I’m Ex-TREME!

http://www.youtube.com/watch?v=i1NKoMNy5bY

After watching the second episode of Treme, I find I’m really enjoying the show, while assuming that the things I like best will probably be phased out as the show goes on. Treme is the logical successor to The Wire, with similar virtues (novelistic, epic approach to the portrayal of a city and its institutions) and flaws (David Simon’s political attitude sometimes seems to manifest itself as the attitude of a rich white guy who thinks the Little People are caught up in forces that only he, not they, can understand; it’s not quite limousine liberalism, but it’s pretty close at times). But whereas The Wire was basically a cop show and melodrama, using that as the foundation for its experiments, Treme is closer to being an actual drama, where many of the scenes and situations are not based in anything spectacular, violent or remote from everyday life. Instead a lot of the episodes are built around people making a living, or dealing with the regular details of non-violent life, or trying to find other people, or rebuilding. They are living in an extreme situation — a ravaged city — but most of them aren’t living extreme lives. And I think one of the points the show is making is that rubberneckers who come to New Orleans looking for something extreme, something melodramatic, are misunderstanding what’s going on. What I see in some of the better scenes is what I originally hoped Big Love would be: unexaggerated, genuine drama about people and lives we don’t usually see on television.

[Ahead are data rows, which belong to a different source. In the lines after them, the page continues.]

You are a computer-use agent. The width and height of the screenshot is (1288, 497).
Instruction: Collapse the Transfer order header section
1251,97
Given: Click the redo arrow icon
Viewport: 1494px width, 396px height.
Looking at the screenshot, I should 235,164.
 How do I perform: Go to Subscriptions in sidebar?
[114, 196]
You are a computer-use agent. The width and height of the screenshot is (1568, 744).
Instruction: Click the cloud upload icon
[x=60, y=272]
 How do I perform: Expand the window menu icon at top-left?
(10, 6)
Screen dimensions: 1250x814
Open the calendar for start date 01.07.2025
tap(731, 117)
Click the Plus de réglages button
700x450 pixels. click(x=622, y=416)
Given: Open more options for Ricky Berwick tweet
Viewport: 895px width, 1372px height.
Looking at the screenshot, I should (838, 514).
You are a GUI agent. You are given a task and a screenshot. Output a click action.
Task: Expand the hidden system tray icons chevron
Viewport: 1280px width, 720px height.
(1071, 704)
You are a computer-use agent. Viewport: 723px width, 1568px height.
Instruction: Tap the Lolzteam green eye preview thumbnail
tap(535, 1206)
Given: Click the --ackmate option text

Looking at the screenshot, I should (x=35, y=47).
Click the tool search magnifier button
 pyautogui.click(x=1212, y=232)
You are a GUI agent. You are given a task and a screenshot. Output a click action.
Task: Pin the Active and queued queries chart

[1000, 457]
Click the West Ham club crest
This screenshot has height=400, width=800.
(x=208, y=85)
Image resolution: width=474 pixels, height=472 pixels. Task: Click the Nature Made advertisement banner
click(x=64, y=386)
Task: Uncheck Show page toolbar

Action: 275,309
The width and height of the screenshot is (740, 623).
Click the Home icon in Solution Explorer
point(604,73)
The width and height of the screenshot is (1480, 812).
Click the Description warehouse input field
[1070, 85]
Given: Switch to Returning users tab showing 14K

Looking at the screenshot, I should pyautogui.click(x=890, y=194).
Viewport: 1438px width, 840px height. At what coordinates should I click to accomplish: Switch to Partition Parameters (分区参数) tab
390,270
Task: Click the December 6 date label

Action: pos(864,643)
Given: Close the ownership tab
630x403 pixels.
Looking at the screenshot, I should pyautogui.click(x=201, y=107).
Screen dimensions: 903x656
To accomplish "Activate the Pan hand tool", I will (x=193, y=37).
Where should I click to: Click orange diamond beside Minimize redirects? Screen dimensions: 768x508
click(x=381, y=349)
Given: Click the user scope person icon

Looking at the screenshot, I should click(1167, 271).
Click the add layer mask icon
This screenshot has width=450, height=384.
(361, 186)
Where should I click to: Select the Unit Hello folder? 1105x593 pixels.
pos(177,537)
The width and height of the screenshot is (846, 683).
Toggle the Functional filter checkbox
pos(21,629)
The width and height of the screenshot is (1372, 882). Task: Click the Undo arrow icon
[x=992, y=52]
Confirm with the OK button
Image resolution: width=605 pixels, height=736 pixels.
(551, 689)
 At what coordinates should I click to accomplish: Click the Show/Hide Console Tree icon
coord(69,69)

And while it’s true, as Mo Ryan says, that the show is more a collection of vignettes about New Orleans than a show that makes us attached to specific characters, I find that’s working for me so far. The unhurried, almost unstructured collection of scenes makes the show feel like non-melodramatic drama in a way that most television shows don’t nowadays; there are moments when you actually feel that people are interacting and talking about things, rather than being forced to convey plot and theme. (Maybe that’s a partial negation of David Mamet’s argument about what makes a scene “dramatic.” Yes, a scene has to have some kind of conflict and goal in it in order to have forward momentum, but a scene that doesn’t move the plot forward can be more genuinely dramatic than one that does.)

That said, the show has enough moments of violence, and plants the seeds for enough melodramatic plot points, that I can see it becoming broader and more plot-driven as it goes on. In fact, I’m almost willing bet that it will, as certain characters’ lives become more complicated, as their problems become bigger, as the crime elements come to the fore. If that happens, I think the show will be seen as a more coherent work, with more to say. But I feel, at the moment, like the show works better the slower, more relaxed and plotless it is. For now, it’s a show that is unapologetically a drama, rather than a cop/doctor/action/gangster/Western/whatever, or a “dramedy” or comedy-drama hybrid (though it does have its comic moments, it’s never going to be mistaken for a comedy). And that’s something you don’t see very often these days.

The show also has some connections, tonal and visual, to Frank’s Place, the greatest network show about New Orleans (though it never actually filmed there); the late David Mills mentioned that they gave Tim Reid a guest role in tribute. One of the few scenes from that show available online is one where a visiting director (Daniel Davis) tries to make the bartender Tiger speak with a thicker accent to provide the “authentic” New Orleans experience, which anticipates all the clueless outsider talk that goes on in Treme. Don’t expect a DVD release, though, since that show used tons of expensive music, starting with the theme song (whose title is also used as the title of the Treme pilot, though that’s not a Frank’s Place reference so much as a reference to the famous song itself).

Update: In comments, Justin Fowler makes some good points taking issue with my overly-dismissive comments on Simon’s attitude:

People who are caught up in the middle of things tend not to notice the larger workings that are going on around them and are largely out of their control. This is true for everyone, whether they’re pushers in Baltimore or politicians in Washington or middle-class folks in the suburbs. Forests, trees and all of that. So if you go and write something about people poorer than yourself who are caught up in complex circumstances, you’re always going to be susceptible to this criticism. Besides, it’s not as though Simon left *all* of his characters in the dark. Lester Freamon seemed to have a pretty good idea of what was going on.